Je reviens de mon trip solo dans le bois dans les Adirondacks. Et comme il a beaucoup plu, j’ai beaucoup lu. Parmi mes lectures, un phare, une lumière persistante, un long poème traduit en leçon de vie comme en récit profondément émouvant: «La confusion des sentiments» de Stefan Zweig. J’ai toujours été fasciné par cet homme. J’avais adoré «Le joueur d’échec». Et j’ai lu avec une fascination étrange ses correspondances avec Sigmund Freud (j’y reviendrai peut-être).
Stefan Zweig s’est suicidé au Brésil avec sa femme en 1942. Ayant fuit le nazisme, il était catastrophé d’entrevoir sa possible victoire.
La confusion des sentiments raconte sa jeune formation universitaire dans l’Allemagne de la République de Weimar. Je n’aime pas ceux qui disent trop lorsqu’ils parlent de leurs lectures. Alors je dirai seulement ici que Zweig y explore la relation Maître-élève. Comment expliquer ou même nommer cette connexion extraordinaire que ressentent à la fois le professeur et l’étudiant, lorsque le premier inspire le Savoir et transmet sa Passion pendant que le second absorbe et s’inspire…
Il y a là toute la beauté nécessaire de l’éducation. Et ses limites!
Dans un autre registre, beaucoup moins réussi, Yvon Rivard a exploré ces lignes rouges à ne pas franchir dans la relation prof-étudiant. Dans «Aimer, enseigner», le prof de littérature québécoise réfléchit à la transgression malsaine que constitue selon lui l’amour charnel entre un prof et son étudiant(e). Le prof se doit de garder une distance, pour préserver la dimension quasi-sacrée de la transmission.
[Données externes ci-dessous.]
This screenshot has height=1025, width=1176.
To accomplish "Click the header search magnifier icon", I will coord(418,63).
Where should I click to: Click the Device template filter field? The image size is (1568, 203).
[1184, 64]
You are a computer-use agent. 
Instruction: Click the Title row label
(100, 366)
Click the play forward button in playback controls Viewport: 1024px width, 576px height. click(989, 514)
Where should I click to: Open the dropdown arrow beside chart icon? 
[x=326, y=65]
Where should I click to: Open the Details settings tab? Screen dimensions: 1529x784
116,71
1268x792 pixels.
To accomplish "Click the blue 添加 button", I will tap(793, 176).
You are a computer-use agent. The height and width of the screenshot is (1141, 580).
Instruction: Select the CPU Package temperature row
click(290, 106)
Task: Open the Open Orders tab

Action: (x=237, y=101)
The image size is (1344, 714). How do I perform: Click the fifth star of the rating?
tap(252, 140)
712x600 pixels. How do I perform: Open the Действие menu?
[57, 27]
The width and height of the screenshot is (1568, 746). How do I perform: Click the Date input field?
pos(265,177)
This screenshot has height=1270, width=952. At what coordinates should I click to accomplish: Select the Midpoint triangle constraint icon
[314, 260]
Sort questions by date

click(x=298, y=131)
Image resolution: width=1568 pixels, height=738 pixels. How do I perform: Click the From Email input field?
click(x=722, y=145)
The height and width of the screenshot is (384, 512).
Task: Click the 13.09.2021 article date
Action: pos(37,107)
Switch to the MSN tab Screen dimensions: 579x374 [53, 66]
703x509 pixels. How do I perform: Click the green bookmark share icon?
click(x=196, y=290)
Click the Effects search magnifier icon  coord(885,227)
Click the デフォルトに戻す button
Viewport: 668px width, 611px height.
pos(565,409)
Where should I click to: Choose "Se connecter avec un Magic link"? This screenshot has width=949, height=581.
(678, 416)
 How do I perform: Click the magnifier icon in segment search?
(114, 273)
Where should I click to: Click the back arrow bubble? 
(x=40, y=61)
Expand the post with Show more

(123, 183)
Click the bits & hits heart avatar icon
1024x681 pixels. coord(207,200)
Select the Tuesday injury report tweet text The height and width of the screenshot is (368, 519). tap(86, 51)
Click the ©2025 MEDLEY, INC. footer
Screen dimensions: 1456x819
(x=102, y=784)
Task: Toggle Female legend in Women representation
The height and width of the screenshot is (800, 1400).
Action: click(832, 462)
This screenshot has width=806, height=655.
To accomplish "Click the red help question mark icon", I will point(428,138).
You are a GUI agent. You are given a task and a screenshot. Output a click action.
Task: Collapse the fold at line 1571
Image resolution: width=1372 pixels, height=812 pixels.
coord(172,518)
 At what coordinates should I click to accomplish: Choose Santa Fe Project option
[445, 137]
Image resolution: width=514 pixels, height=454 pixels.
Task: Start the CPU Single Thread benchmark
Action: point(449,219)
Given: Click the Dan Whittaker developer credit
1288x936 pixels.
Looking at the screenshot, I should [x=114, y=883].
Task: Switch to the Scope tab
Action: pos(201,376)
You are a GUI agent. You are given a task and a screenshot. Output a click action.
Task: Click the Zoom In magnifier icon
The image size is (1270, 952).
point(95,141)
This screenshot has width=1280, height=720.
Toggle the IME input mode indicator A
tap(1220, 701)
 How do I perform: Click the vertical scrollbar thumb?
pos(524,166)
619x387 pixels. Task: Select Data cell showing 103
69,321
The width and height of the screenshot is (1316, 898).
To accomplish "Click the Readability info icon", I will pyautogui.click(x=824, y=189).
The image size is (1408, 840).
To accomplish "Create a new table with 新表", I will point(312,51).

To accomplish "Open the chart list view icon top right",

Stefan Zweig de son côté, semblait plutôt prendre la posture de l’étudiant en admiration devant son prof. Il se demandait alors comment nommer ce sentiment d’amour et d’admiration pour ce Maître qui nous transmet son savoir et sa passion:
Extraits: « Car, lorsqu’une passion amoureuse, même très pure, est tournée vers une femme, elle aspire malgré tout à un accomplissement charnel: dans la possession physique, la nature inventive lui présente une forme d’union accomplie; mais une passion de l’esprit, surgissant entre deux hommes, à quelle réalisation va-t-elle prétendre, elle qui est irréalisable?»
Je vous implore presque de lire ce magnifique petit livre. C’est une des plus belles lectures de mes dix dernières années. Et ce livre date de 1927!
On devine à la fois une époque. Et on y entrevoit des valeurs fortes toujours valables. Je vous laisse les découvrir par la lecture de Stefan Zweig.